[Records from a data source]
Segment Open

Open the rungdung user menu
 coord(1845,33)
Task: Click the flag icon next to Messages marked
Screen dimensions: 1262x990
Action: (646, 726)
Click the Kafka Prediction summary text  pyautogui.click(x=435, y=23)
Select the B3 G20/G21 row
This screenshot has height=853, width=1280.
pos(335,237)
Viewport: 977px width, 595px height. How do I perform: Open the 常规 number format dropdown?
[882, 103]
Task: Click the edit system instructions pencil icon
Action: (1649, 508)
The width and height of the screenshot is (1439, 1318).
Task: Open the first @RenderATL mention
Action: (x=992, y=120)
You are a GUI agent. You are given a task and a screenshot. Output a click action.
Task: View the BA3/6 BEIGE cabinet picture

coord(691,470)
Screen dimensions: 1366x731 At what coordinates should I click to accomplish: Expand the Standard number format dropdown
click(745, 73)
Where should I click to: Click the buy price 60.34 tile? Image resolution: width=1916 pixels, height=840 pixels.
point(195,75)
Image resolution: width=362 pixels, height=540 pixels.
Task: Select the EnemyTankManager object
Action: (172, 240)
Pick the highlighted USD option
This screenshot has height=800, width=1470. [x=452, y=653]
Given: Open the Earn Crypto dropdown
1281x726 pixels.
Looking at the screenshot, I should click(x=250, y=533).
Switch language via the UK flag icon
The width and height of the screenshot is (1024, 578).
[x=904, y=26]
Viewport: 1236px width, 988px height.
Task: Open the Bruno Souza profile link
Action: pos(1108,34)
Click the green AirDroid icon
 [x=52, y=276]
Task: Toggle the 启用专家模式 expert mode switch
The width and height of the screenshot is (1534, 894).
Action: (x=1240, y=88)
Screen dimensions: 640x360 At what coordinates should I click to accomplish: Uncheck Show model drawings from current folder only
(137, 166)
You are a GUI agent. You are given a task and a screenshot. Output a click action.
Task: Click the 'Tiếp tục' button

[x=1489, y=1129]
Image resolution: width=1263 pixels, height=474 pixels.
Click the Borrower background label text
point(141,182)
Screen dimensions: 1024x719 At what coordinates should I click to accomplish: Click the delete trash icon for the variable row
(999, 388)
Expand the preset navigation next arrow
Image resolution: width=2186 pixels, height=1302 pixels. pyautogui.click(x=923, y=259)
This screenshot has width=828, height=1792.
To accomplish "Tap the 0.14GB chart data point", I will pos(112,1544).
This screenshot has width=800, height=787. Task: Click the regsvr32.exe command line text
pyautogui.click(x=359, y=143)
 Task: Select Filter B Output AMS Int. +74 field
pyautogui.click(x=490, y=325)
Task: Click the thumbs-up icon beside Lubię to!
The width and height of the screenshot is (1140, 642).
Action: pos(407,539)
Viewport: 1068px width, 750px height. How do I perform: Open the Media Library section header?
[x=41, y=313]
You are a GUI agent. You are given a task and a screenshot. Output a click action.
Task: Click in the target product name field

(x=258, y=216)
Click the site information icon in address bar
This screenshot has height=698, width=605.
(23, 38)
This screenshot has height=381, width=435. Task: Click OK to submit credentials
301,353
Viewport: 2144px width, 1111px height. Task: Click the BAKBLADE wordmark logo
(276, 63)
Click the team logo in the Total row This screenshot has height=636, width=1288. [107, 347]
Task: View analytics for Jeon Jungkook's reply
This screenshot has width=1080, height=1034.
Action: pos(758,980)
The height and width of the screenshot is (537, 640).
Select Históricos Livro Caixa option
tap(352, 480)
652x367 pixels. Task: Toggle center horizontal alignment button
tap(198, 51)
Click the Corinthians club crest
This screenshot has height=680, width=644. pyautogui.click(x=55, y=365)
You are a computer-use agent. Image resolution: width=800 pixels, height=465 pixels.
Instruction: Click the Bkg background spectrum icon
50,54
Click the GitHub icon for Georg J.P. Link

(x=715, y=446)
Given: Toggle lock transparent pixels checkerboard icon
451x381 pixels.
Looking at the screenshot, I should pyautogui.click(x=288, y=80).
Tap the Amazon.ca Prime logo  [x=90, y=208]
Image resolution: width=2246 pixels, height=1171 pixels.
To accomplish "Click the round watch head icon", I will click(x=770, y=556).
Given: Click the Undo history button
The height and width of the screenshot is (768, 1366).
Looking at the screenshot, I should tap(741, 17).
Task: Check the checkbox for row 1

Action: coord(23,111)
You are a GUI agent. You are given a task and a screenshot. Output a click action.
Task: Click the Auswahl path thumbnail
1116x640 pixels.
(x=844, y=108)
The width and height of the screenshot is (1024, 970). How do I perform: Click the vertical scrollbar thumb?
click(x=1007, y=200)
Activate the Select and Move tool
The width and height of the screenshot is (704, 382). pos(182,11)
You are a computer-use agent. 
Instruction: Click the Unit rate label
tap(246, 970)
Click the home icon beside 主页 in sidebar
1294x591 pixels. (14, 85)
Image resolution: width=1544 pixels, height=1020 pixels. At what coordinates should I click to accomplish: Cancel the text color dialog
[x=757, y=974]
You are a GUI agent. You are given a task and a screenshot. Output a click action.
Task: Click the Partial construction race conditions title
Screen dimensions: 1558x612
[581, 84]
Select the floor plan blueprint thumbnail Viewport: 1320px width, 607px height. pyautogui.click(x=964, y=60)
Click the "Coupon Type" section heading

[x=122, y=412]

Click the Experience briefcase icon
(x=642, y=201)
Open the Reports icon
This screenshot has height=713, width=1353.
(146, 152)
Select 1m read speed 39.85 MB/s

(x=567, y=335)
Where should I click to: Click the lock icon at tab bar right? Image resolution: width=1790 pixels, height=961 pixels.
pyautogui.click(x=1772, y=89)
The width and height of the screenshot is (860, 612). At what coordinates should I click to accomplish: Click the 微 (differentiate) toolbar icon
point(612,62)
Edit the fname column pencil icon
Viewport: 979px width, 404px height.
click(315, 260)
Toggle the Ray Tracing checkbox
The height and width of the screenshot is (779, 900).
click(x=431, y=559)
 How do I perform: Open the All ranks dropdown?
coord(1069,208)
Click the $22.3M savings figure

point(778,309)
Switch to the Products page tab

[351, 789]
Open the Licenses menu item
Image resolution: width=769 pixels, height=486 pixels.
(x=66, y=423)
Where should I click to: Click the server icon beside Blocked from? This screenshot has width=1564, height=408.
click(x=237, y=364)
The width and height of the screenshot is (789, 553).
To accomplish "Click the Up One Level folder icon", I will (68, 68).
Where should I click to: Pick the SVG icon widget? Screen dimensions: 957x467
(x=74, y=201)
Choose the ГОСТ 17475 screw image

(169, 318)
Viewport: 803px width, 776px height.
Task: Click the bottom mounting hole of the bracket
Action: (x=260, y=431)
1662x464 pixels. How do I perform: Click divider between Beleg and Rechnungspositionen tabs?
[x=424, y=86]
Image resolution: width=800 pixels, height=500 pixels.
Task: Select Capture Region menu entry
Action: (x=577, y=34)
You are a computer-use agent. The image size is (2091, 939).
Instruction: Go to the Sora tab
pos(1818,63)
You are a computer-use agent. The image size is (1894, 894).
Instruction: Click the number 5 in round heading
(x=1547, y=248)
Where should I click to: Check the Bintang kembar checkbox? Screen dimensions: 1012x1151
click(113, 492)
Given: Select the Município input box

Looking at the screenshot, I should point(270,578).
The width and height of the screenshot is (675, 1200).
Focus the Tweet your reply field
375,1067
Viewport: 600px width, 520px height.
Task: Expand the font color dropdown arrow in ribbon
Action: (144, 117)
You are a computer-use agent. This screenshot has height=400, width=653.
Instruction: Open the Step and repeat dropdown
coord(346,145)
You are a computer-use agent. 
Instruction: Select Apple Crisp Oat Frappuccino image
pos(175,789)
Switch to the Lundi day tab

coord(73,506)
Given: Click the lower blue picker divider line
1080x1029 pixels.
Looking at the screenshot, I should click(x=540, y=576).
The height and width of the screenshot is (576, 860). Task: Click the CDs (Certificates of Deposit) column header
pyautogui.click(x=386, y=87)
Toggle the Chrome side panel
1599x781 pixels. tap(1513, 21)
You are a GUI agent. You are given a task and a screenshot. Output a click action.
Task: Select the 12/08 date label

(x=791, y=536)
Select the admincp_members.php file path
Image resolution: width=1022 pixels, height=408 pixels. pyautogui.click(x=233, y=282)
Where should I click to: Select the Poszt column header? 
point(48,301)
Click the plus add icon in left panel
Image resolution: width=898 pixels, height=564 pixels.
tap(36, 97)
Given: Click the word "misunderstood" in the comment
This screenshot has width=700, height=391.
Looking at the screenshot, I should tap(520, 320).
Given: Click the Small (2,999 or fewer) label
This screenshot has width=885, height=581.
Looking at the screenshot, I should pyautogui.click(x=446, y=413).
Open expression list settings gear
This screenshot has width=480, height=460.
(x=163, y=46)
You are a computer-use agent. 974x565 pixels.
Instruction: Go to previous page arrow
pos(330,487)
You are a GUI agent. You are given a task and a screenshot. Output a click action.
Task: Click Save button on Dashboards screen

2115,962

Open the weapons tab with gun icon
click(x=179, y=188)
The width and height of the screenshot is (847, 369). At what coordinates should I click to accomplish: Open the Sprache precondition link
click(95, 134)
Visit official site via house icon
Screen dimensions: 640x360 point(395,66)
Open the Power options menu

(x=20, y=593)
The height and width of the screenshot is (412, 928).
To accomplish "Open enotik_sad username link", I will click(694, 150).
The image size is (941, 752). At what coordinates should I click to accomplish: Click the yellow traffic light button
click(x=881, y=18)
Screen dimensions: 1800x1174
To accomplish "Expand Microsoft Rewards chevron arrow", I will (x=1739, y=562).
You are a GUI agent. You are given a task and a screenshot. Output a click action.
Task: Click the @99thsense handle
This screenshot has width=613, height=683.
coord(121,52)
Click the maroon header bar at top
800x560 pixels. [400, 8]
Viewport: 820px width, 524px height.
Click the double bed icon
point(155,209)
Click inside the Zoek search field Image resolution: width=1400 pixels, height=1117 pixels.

Segment Closed

Directions —
Please state how many lines in the entries above include the word "will", giving only the number.

Expected answer —
5